> Supplied information
--- BEGIN ---

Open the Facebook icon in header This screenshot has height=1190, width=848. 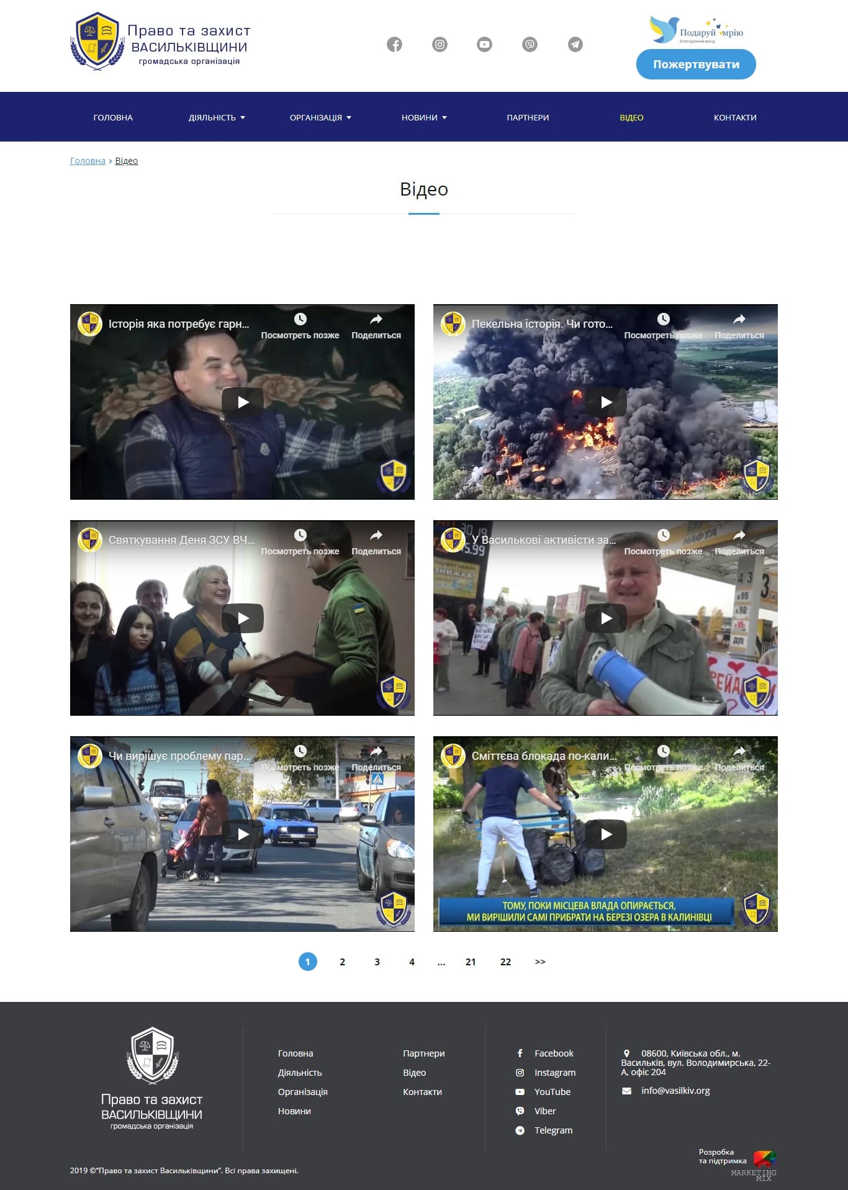pyautogui.click(x=394, y=45)

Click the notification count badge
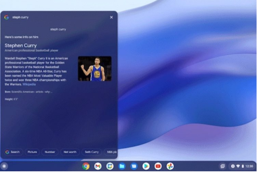pyautogui.click(x=233, y=166)
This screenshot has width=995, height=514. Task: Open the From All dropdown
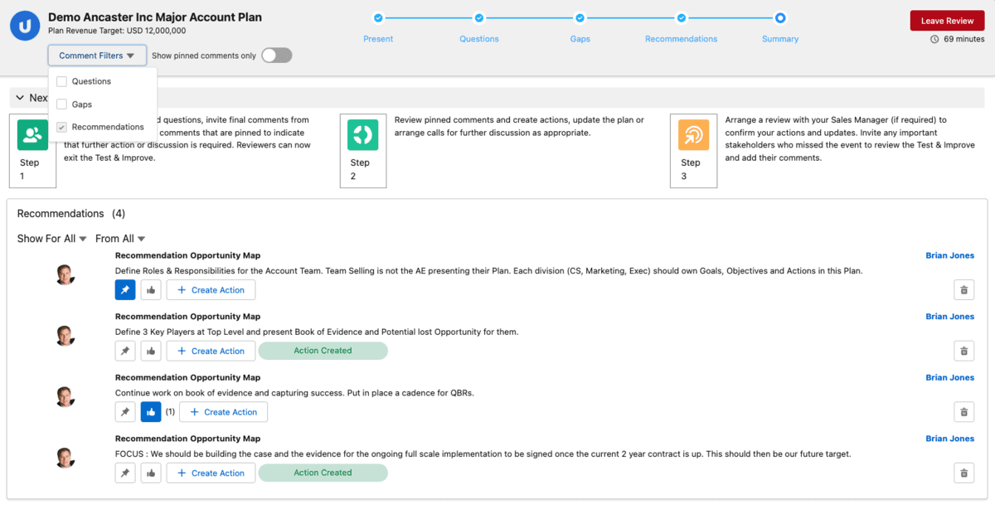click(x=120, y=239)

--- END ---

> Work to be completed
Reproduce the material from the line containing "Click the notification count badge" through the end, replacing "dropdown" with "menu" and leaving everything else unchanged. Leave the pictures out of your answer.

> Solved problem
Click the notification count badge
pyautogui.click(x=233, y=166)
This screenshot has width=995, height=514. Task: Open the From All menu
click(x=120, y=239)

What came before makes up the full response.